Até hoje achámos que tal cortesia, que faz parte do nosso caráter e educação, nos era exclusiva, a par dos grandes símios, mas mais uma vez o ser humano foi pretensioso e subestimou o reino animal.
Uma descoberta recente da Universidade de Tóquio vem desafiar esta crença de longa data ao mostrar que o chapim japonês (Parus minor) recorre ao movimento das asas como forma de comunicação gestual para sinalizar o típico e educado convite para que outro proceda primeiro.
Contrariando o cavalheirismo tradicional dos humanos, o gesto simpático foi mais frequente nas fêmeas e levou os machos a aceitar o convite, entrando primeiro no ninho; quando as fêmeas não agitaram propositadamente as asas, os machos foram os últimos a entrar.
“Ficámos surpreendidos ao descobrir que os resultados foram muito mais claros do que esperávamos. Observámos que os chapins-reais japoneses esvoaçam as suas asas exclusivamente na presença do seu parceiro, e ao testemunhar este comportamento, o parceiro quase sempre entrou na caixa-ninho primeiro,” disse um dos líderes do estudo, Toshitaka Suzuki, citado pelo Phys.Org.
A investigação, publicada esta segunda-feira na Science Daily, acompanhou o comportamento de 16 chapins japoneses (oito pares reprodutores) e descobriu que estas aves usam gestos de esvoaçar as asas para determinar a ordem pela qual entram na sua caixa-ninho durante os momentos de alimentação. E não só o fazem como nós fazemos no trânsito, mas também constroem frases, com regras sintáticas.
“Há mais de 17 anos que estudo estas aves fascinantes”, diz Suzuki.

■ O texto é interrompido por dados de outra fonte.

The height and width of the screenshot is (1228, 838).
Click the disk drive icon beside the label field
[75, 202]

Elas “não só usam chamamentos específicos para transmitir significados particulares, mas também combinam diferentes chamamentos em frases usando regras sintáticas”, acrescenta.
O facto de este tipo de comunicação gestual ser dirigida ao parceiro e não à caixa-ninho prova que não é um gesto díctico (que aponta objetos ou localizações), mas cumpre outros critérios que a consideram simbólica: termina quando o parceiro entra no ninho e é realizada sem contacto físico — depende exclusivamente de pistas visuais.

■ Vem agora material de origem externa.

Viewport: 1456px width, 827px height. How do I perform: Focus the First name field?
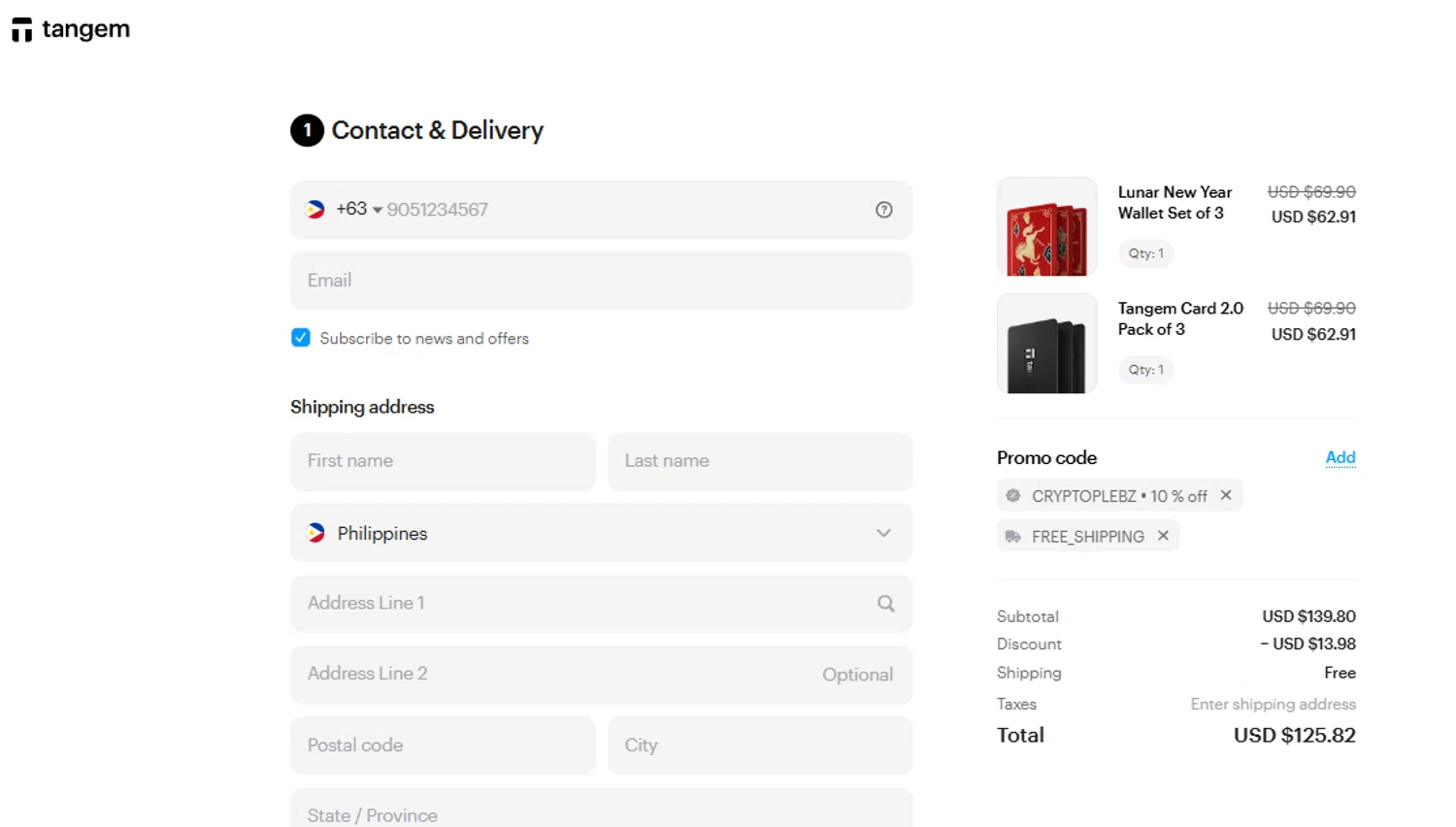coord(443,461)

Asas livres, coração quente
O estudo especula ainda sobre a evolução da comunicação gestual e traça paralelismo muito interessante entre a libertação das mãos humanas através do bipedismo e a libertação das asas dos pássaros enquanto pousam, que pode facilitar o desenvolvimento de comportamentos como a sinalização da cedência de passagem.
“Há uma hipótese de que andar em duas pernas permitiu aos humanos manter uma postura ereta, libertando as suas mãos para uma maior mobilidade, o que, por sua vez, contribuiu para a evolução dos gestos. De forma semelhante, quando as aves pousam nos ramos, as suas asas ficam livres, o que acreditamos que pode facilitar o desenvolvimento da comunicação gestual,” explicou Suzuki.
“Continuaremos a decifrar o que é que as aves estão a comunicar através de gestos, vocalizações e combinações. Este empreendimento não só nos permite descobrir o rico mundo das linguagens animais, como também serve como uma chave fundamental para desvendar as origens e a evolução da nossa própria linguagem”, concluiu.